Five Best Romantic Pining Moments in Literature

In my humble opinion:
  1. (1) Persuasion, Jane Austen: Wentworth's letter to Anne declaring the constancy of his once scorned feelings.
  2. "I can listen no longer in silence. I must speak to you by such means as are within my reach. You pierce my soul. I am half agony, half hope. Tell me not that I am too late, that such precious feelings are gone forever. I offer myself to you with a heart even more your own than when you almost broke it, eight years and a half ago.
    Dare not say that man forgets sooner than woman, that his love has an earlier death. I have loved none but you. Unjust I may have been, weak and resentful I have been, but never inconstant."
  3. (2) Jane Eyre, Charlotte Bronte: Rochester is vulnerable for the first time and asks Jane if she feels anything for him the night before she leaves him for Ireland.
  4. "Are you anything akin to me, do you think, Jane?" I could risk no sort of answer by this time; my heart was full. "Because," he said, "I sometimes have a queer feeling with regard to you — especially when you are near to me, as now: it is as if I had a string somewhere under my left ribs,
  5. tightly & inextricably knotted to a similar string situated in the corresponding quarter of your little frame.
    And if that boisterous channel, & two hundred miles or so of land some broad between us, I am afraid that cord of communion will be snapt; and then I've a nervous notion I should take to bleeding inwardly. As for you, - you'd forget me.
  6. (3) Pride and Prejudice, Jane Austen: Elizabeth, convinced that Darcy would not connect himself to a family like the Bennets (what with Lydia's terrible elopement), realizes that she wanted and needed his regard and affection all along.

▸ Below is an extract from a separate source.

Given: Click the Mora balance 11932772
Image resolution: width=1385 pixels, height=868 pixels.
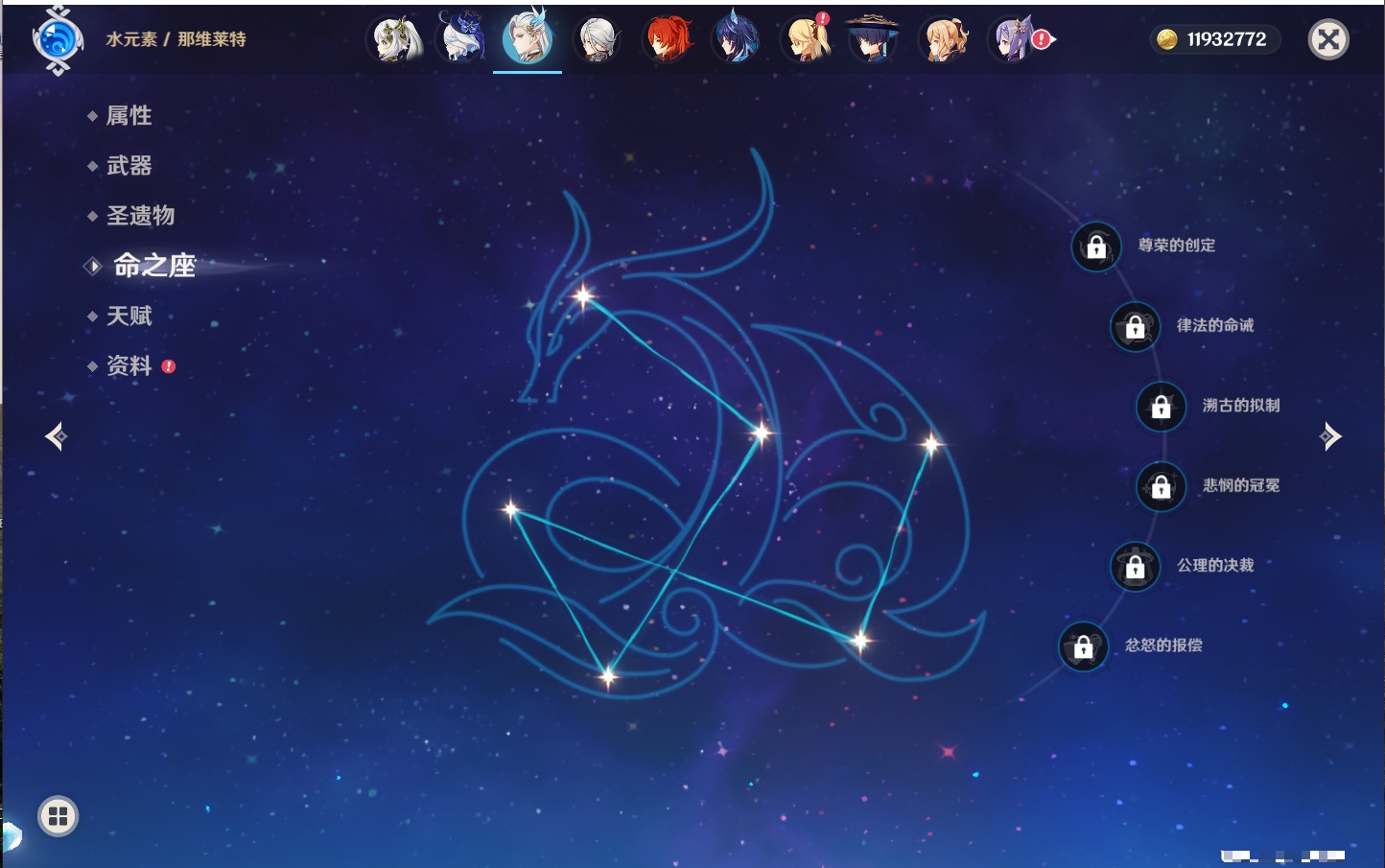Looking at the screenshot, I should (1214, 39).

    “She was humbled, she was grieved; she repented, though she hardly knew of what. She became jealous of his esteem, when she could no longer hope to be benefited by it. She wanted to hear of him, when there seemed the least chance of gaining intelligence. She was convinced that she could have been happy with him, when it was no longer likely they should meet.”

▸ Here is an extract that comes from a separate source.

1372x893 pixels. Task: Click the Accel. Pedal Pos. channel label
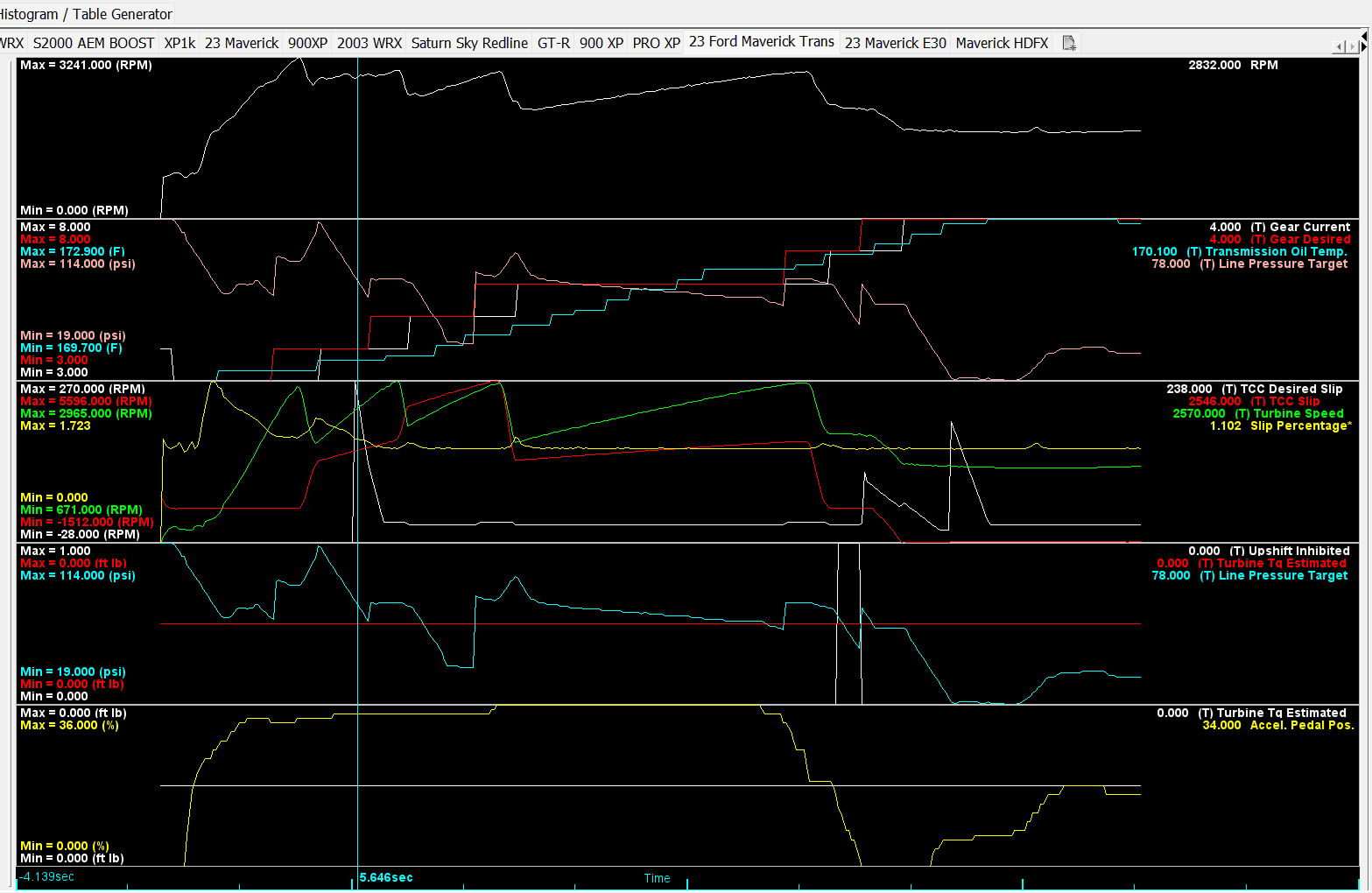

  7. (4) Euphoria, Lily King: Andrew Bankston falls hopelessly in love with his anthropologist partner, Nell, who is married to Fen and pregnant. The three of them work closely together in 1930s Papua New Guinea and Bankston must watch Nell suffocate in her difficult marriage.
    "I try not to return to these moments very often, for I end up lacerating my young self for not simply kissing the girl. I thought we had time. Despite everything, I believed somehow there was time. Love's first mistake. Perhaps love's only mistake. She was married. She was pregnant. And what would it have mattered in the end? What would it have altered to have kissed her then, that night? Everything. Nothing. Impossible to know."
  8. (5) I Capture the Castle, Dodie Smith: Cassandra's in love with Simon, who was in love with her sister Rose until Rose rejected him. On impulse he asks Cassandra to come to America with him and she refuses, despite wanting it more than anything.
  9. "I didn't make any mistake. I knew that when he nearly asked me to marry him it was only an impulse — just as when he kissed me on Midsummer Eve; a mixture of liking me very much and longing for Rose.
    A few hours ago, when I wrote that I could never mean anything to him, such a chance would have seemed heaven on earth. And surely I could give him — a sort of contentment? That isn't enough to give, not for the giver. It isn't a bit of use my pretending I'm not crying, because I am. Perhaps it would be really rather dull to be married and settled for life. Liar! It would be heaven... he said he would come back. Only the margin left to write on now. I love you, I love you, I love you."